"Staffing, operations, project management — there was nothing there anyone could point to and call good. It was almost like you had an IT shop from the mid-1990s that somehow wandered into 2010."
So says current Akron (Ohio) Children's Hospital CIO Thomas Ogg of the state of the hospital's IT department when he took the helm four years ago. He was the fifth CIO the organization had had in five years, coming into a department an external consultant had called "DOA."
"No one in the organization took IT seriously, everyone said it was broke," says Mr. Ogg. "But it wasn't even a matter of it being broke — it was never really there in the first place."
To add to Mr. Ogg's challenge, Akron Children's was embarking on an organizationwide Epic implementation. The hospital had more than doubled its IT staff in the year prior to his arrival in preparation for this project and was in the process of doubling it again, without additional leadership or having a cohesive vision for the department.
So one of the first things Mr. Ogg focused on was creating a workable leadership structure. "I had to focus on leadership first since we had only a dozen or so people in leadership roles, and none were working at manager or director levels because the department hadn't grown its own leadership," he says.
When he arrived, the upper-level IT leaders had to be very hands-on in each project, unable to delegate much. He started pulling employees with leadership potential into leadership roles and began a crash leadership development program. "With no project management office and no project managers we began building a PMO from scratch.

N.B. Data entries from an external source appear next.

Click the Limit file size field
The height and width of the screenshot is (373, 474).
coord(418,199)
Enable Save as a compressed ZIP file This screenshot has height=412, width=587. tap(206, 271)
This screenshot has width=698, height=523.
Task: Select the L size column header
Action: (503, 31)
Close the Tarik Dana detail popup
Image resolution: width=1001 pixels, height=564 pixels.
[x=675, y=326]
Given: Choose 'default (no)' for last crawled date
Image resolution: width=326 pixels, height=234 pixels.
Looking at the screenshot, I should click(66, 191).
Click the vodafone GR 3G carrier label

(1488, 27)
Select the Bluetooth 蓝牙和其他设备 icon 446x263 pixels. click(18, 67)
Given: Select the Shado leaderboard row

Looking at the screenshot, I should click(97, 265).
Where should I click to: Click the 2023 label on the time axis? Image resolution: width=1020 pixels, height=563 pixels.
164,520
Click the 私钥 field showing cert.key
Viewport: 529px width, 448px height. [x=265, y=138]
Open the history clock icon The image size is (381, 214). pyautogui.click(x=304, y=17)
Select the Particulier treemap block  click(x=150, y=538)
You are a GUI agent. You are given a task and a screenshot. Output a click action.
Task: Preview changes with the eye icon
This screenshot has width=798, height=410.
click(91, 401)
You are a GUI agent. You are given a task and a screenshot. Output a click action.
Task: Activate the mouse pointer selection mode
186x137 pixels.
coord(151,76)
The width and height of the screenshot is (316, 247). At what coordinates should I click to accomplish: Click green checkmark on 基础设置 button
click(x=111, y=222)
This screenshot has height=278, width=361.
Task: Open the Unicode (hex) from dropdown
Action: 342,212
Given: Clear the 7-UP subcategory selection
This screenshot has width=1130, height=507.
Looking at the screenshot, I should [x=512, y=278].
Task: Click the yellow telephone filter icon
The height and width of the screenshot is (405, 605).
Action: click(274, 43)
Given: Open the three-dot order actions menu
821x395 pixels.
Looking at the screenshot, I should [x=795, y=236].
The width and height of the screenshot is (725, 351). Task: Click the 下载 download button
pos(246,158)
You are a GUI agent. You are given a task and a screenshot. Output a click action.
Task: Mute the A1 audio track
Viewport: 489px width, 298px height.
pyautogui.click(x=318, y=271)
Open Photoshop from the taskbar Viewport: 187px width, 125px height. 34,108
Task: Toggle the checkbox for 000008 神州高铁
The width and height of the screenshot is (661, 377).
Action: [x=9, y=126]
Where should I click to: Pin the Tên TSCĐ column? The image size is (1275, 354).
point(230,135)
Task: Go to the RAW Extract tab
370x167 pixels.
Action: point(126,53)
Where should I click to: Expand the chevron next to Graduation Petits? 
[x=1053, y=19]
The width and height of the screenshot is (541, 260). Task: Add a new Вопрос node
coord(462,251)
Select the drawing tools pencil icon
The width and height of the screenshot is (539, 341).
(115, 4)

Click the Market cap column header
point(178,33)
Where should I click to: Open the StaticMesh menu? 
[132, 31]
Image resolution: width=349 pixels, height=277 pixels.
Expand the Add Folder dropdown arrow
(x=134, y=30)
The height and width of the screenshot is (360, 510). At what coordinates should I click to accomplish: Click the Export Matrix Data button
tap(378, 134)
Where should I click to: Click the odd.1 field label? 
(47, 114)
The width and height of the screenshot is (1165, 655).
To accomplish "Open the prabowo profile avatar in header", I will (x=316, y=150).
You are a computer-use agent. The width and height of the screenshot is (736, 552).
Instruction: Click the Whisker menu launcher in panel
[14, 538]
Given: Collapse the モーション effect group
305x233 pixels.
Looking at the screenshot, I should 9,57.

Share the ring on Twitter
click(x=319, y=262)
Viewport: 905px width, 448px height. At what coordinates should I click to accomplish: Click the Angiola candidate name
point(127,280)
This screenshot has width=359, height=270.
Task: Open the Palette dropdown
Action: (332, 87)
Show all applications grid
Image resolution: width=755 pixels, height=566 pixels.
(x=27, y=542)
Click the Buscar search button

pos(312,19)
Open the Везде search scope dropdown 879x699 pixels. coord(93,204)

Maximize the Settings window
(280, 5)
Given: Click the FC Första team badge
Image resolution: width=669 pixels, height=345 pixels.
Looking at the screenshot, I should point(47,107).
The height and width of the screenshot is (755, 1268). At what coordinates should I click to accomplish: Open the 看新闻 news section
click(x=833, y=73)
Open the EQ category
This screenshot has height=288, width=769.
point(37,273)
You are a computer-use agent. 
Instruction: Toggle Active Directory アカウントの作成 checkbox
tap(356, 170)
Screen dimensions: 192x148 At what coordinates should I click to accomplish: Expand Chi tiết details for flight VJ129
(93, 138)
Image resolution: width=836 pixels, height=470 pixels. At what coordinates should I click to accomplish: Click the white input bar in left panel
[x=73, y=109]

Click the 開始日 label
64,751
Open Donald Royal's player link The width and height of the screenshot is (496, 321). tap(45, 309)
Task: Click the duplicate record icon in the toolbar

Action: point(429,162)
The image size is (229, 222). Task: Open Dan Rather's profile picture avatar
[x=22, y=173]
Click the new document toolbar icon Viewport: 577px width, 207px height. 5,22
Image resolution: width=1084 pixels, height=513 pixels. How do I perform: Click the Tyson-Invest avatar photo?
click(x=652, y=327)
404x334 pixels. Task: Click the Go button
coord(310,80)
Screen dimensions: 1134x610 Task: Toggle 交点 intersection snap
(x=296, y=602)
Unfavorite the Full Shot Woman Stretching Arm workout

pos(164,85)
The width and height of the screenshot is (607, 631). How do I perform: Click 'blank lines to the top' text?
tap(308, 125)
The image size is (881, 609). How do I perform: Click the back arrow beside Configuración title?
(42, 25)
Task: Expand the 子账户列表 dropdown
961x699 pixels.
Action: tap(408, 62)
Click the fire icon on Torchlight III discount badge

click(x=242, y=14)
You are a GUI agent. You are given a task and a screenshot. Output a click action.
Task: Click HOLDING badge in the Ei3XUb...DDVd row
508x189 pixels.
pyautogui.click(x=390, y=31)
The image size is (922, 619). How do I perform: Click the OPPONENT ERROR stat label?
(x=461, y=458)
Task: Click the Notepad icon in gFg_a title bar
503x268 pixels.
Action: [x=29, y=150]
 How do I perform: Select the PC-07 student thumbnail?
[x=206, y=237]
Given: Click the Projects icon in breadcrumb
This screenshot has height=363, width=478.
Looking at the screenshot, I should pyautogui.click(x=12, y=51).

Now the managers and directors are able to be managers and directors… and I now can go be a vice president because I have a team underneath me that can take goals and go," he says.
Using his background as a healthcare consultant, Mr. Ogg led reviews of the entire department to assess its current state. He took stock of all the department's systems and resources — "We didn't even know what apps we had in place," he says — and worked to identify gaps or inefficiencies in the department's processes. He also convened the department's revised steering committee, now including board members, providers, the CMIO and other hospital executives, and led the committee in the development of what Mr. Ogg calls a "bridge strategic plan — something to take us from where we were to where we needed to be."
While he was reshaping the IT department, Mr. Ogg was also pushing forward with the Epic implementation. Under previous CIOs, IT implementations had been what he calls "very conservative" — lengthy processes with heavy initial customizations that resulted in a system that was exactly what the physicians or other end-users wanted. But with about 18 months to install Epic, he realized the hospital's usual approach was not going to work, given the time constraints and all of the existing IT infrastructure that had to be replaced before the Epic install could go live. "The organization’s leadership discussed this and decided to move to the other side of spectrum — we decided we were going to get it installed quickly using more model solutions and then go back and optimize," he says. "It was an excellent test of our new governance process and the organization stood behind its decision."
While there were some issues with the Epic system when it went live in June 2012, Mr. Ogg reports little pushback from the hospital's physicians and nurses, mostly because it was the hospital's first major electronic health record system. "They figured out that we were addressing the real and larger needs but trying to move fast. It wouldn't be exactly what they wanted right away but they saw the value in it," he says. “From right after go-live, computerized physician order entry utilization was near 90 percent. Bedside medication administration verification started a little slower but picked up very quickly. It is consistently above 95 percent, and CPOE is well above 90 percent now and increasing."
The organization decided that the implementation on the ambulatory care side was to be more conservative with more customization prior to install because these physicians, coming from Allscripts, are used to a high-functioning EHR. But the more aggressive pace, especially on the hospital side, was "a very effective way of installing in this environment," he says.
Mr. Ogg's approach has been validated with several recent awards and achievements. Four months after it went live on Epic, the hospital was able to attest to meaningful use. In January 2013, the hospital that had been at HIMSS Analytics Stage 1 when he took over as CIO was recognized with the organization's Stage 6 Award. Six months after that, Akron Children's was named a "Most Wired" hospital by the American Hospital Association and the College of Healthcare Information Management Executives. Mr. Ogg expects Akron Children's to be ready to apply for HIMSS Analytics Stage 7 designation around mid-year.
Today, Mr. Ogg's department is still working at an aggressive pace to keep the hospital moving forward. "We're at the point now where we have a good foundation installed with our Epic system, and we're working on installing mid-tier apps like upgrading our infection control app or adding a helicopter transport app," he says.
The hospital is also working to improve business analytics capabilities, prepare for meaningful use stage 2 and connect to Ohio's statewide health information exchange, along with over 90 other projects this year. Now that the department has repaired its leadership, staffing, operations and infrastructure issues, the key, he says, is prioritization. "Before, whoever screamed the loudest or who had the most political muscle got their project worked on, and no one liked that," he says. Now, Mr. Ogg works with the hospital's other vice presidents to cooperatively determine which projects are at the top of the department's to-do list, and which are not a priority.
The project prioritization is part of Mr. Ogg's effort to proactively engage with the hospital's other departments about ongoing projects and emerging needs, and keep IT on the other executives' minds. "That's how to develop a real IT culture where people are thinking about using IT as a strategic asset," he says.